You can work part time from home if you want. Also, you won’t need much capital – when a customer makes a booking ask for a deposit which will cover all your out of pocket expenses.
Types of parties you can organise
With a party planning business you can organise just about any kind of party. However, it’s a good idea to target your market and focus in on certain types. This way you’ll become known as an expert, and hopefully get lots of word-of-mouth business.
Here are some possibilities to consider:
* Weddings. A big source of demand. Your service would probably focus on organising an impressive evening reception, not the whole wedding.
* Landmark birthdays. For example 18th’s, 21st’s, 40th’s, 50th’s, 60th’s and so on. People are generally willing to spend more on these than run-of-the-mill birthdays.
* Kids’ parties. Probably the biggest area of party organisation. Parents are often desperate to come up with something different/unusual – and busy working parents often don’t have the time to organise everything themselves.

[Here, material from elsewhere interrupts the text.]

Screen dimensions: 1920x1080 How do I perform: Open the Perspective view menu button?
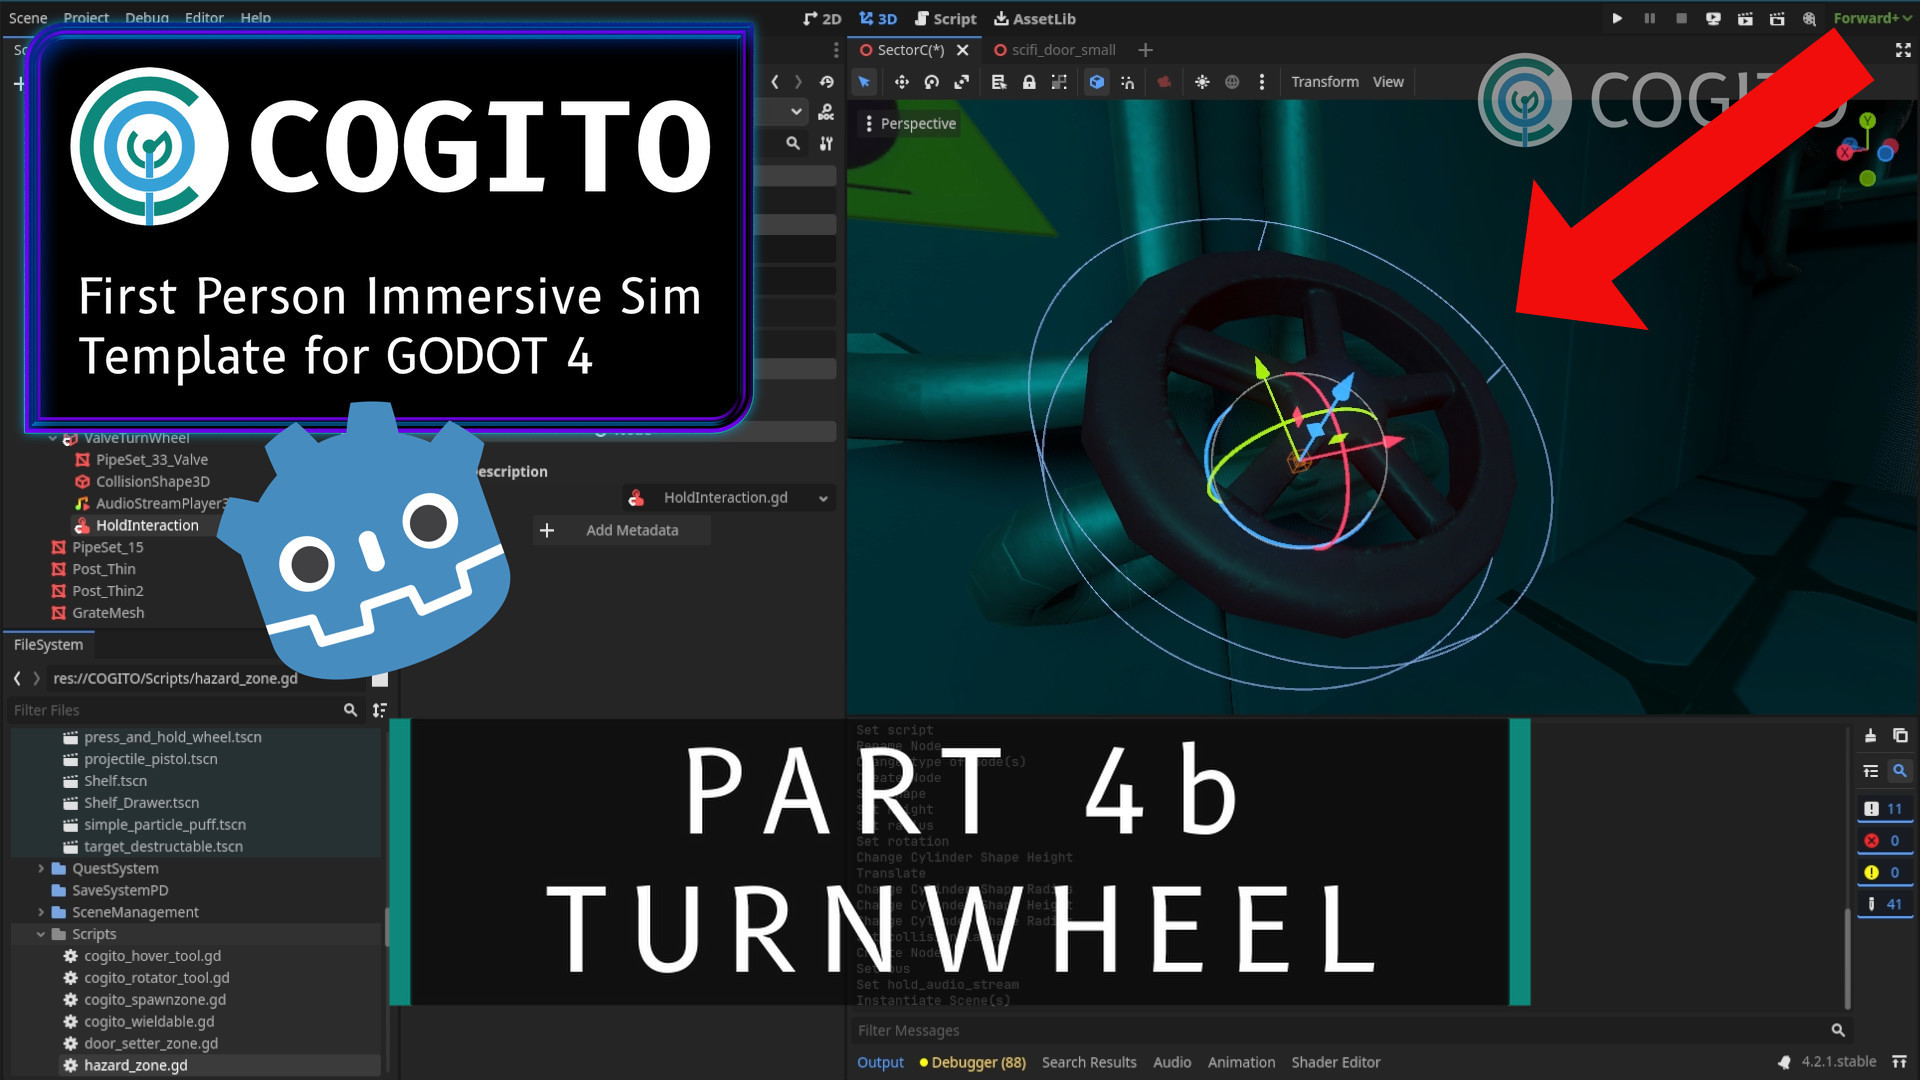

* Corporate parties. This area of party organisation is often overlooked but could be really lucrative. Think new business and new product launches as well as awards ceremonies. And there could also be a lot of potential in organising staff dinners, parties and balls too.
Retirement parties and school proms and college balls could be other opportunities worth exploring.
What you’ll do
The role of a party organiser is to do everything that anyone organising a party would normally do themselves – and so take all the stress and strain away from the customer so they can just enjoy their party.

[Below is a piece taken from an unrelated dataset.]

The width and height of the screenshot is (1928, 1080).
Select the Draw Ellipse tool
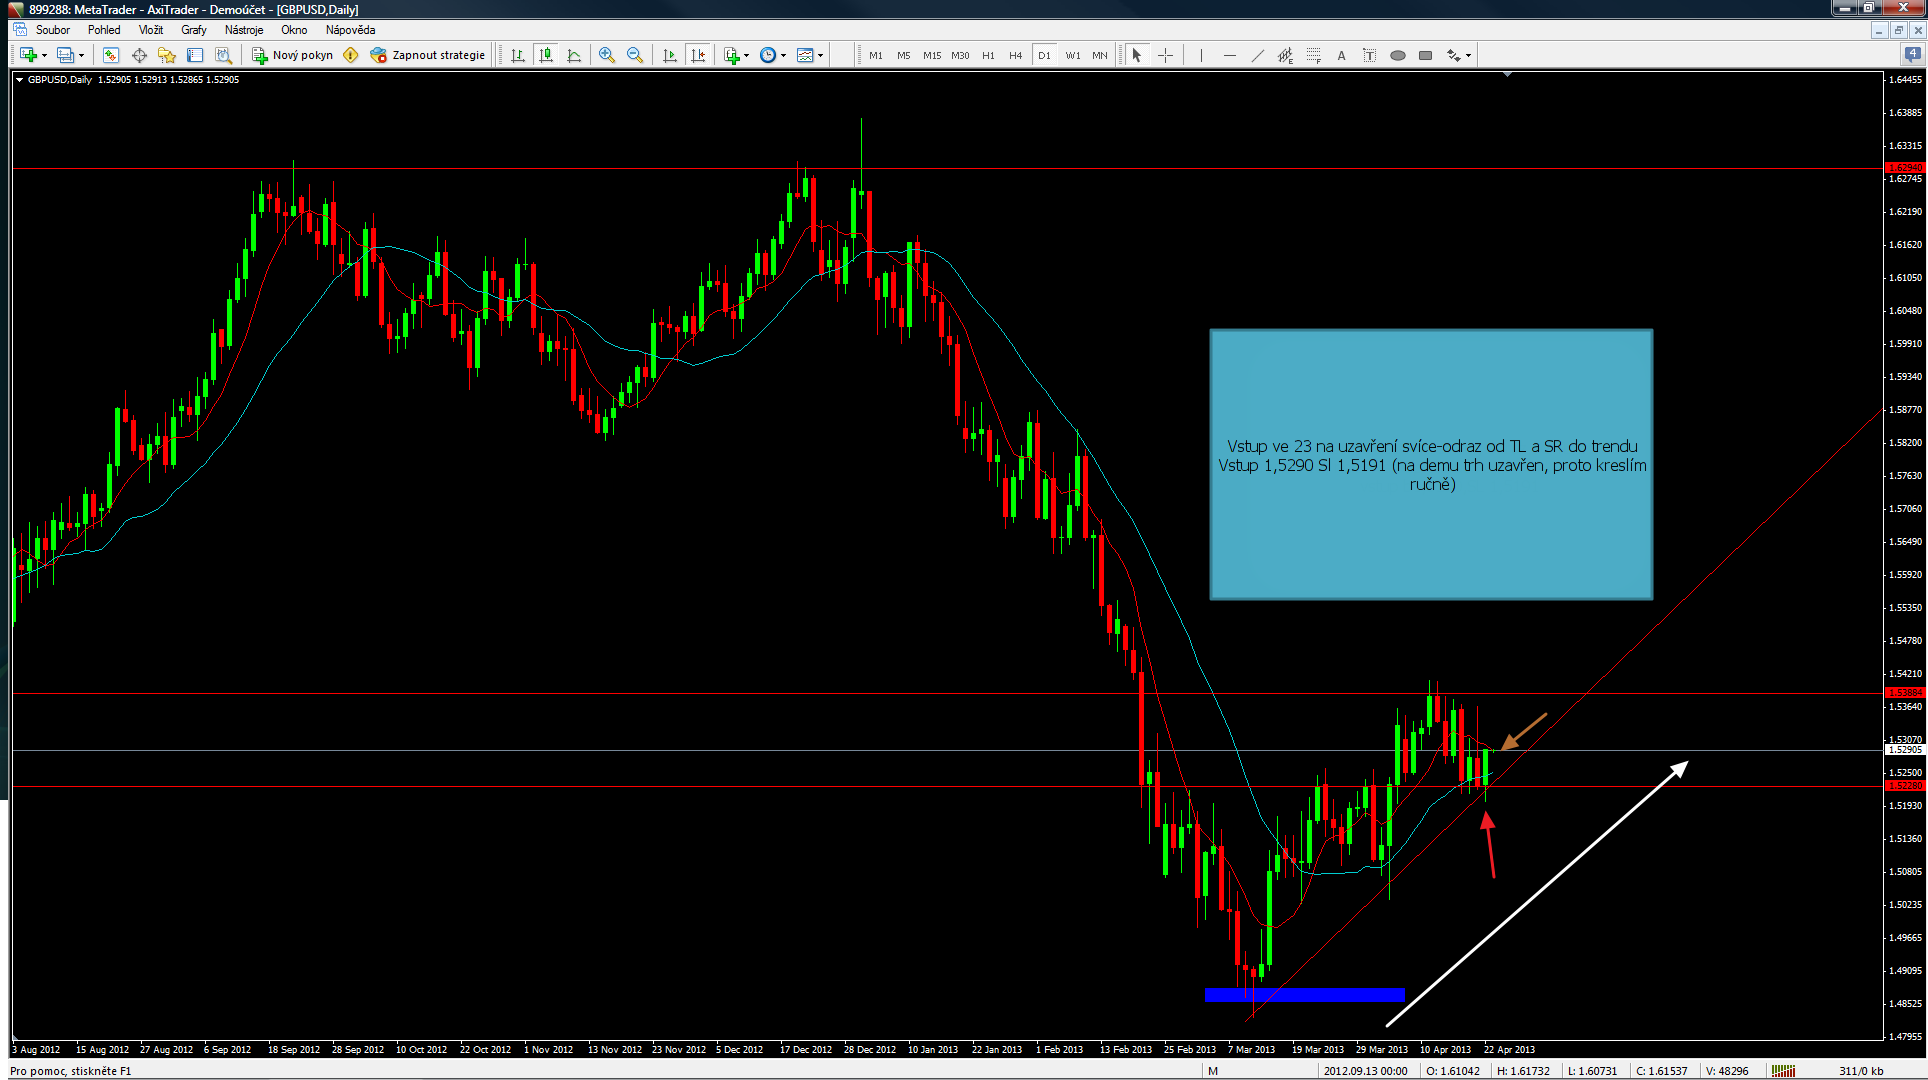click(x=1398, y=55)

Exactly what you’ll be doing depends on the party involved, and exactly what your customer wants of course. But here’s a quick checklist of the things you might have to do:
Come up with a theme. Co-ordinate dates. Find and book a venue. Arrange setting up of venue. Find and book entertainment. Find and book caterers. Finalise a menu. Organise drinks. Source and put up decorations. Have invitations designed, printed and mailed. Deal with RSVPs. Set out the venue on the day. Be on hand to deal with any problems… and make sure everything runs smoothly for your customer.
How much could you earn from party planning?
It’s kind of tricky to estimate what you might earn from a party, since you could be asked to organise events with anything from a handful of guests, up to potentially several hundreds.
Avoid charging an hourly fee since this isn’t the best way to turn a profit from this kind of service. Instead, work out exactly what the party will cost and then add a margin on top for your services.
Existing party organisers charge anything from a few hundred to several thousand pounds for their service.